The story goes on to describe the paper's request, under the New Mexico
Inspection of Public Records Act, for a list of names of state employees who are losing their jobs. The paper got 65 pages of e-mails between reporters (seeking the same information) and the Guv's office, plus a few news releases. Gilbert Gallegos, Gov. Richardson's deputy chief of staff, told the
New Mex it was
"not necessary" to provide the names—but Sarah Welsh of the New Mexico
Foundation for Open Government expressed incredulity that there wasn't a list (via the New Mex):
"It's just amazing that they would put out a press release and refuse to answer the obvious questions," she said. "It's hard to imagine they didn't write this down somewhere," Welsh said. "Did they memorize the 59 names and then call them?"
It gets better, too.

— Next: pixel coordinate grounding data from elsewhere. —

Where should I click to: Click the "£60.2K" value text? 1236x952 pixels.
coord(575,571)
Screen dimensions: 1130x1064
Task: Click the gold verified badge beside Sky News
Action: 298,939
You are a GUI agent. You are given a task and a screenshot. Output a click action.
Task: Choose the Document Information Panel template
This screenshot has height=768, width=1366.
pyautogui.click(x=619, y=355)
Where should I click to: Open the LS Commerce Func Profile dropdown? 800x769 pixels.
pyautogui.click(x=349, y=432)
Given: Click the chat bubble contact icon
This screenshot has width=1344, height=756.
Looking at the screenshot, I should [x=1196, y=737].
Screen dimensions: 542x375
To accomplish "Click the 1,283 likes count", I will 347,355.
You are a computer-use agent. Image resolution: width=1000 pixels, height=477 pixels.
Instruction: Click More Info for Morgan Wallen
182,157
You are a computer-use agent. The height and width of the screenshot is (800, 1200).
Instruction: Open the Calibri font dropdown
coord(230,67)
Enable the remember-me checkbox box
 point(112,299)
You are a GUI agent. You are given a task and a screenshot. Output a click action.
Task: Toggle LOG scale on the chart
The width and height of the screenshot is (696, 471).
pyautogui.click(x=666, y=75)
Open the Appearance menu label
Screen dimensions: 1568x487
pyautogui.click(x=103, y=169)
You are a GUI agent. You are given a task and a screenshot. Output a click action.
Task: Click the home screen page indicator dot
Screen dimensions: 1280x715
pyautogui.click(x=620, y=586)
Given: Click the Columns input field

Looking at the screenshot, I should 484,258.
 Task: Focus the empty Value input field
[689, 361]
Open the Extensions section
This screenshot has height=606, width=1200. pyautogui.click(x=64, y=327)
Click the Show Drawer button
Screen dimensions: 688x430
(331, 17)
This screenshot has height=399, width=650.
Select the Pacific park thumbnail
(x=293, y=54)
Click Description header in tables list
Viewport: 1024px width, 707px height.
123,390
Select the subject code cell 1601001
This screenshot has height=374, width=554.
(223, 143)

Click
HERE to read the lively e-mail exchange between KOB-TV reporter
Jeremy Jojola and Gallegos, posted on Jojola's blog this Monday.
"I find it quite concerning
the Governor's Office is essentially telling me it really doesn't matter what's public record," Jojola wrote Monday on his
blog. "[I]f the Governor's Office doesn't find it 'appropriate,'
it won't release it despite obligations under the Inspection of Public Record Act."
Obscuring public records is, quite simply, inexcusable. This isn't a case of national security, in which the end might (
legally, at least) justify the means; rather, it seems like an unbecomingly desperate grab at Bush-esque opacity. I'm not saying the state did anything wrong; maybe they truly don't have a list of the 59 employees, or maybe the various IPRA requests they have received aren't comprehensive or specific enough to include said list.
What I am saying is that transparent government is the foundation of a democratic society, and when the avenues to transparency—such as access to public records—are blocked, that foundation crumbles.
Update, 11am Thursday: Heath Haussamen over at the New Mexico Independent just tweeted this gem, about his own IPRA request:
Surprise, surprise. Guv gives me nothing but reporter's e-mails too... and nothing that tells us anything about who he's laying off and why.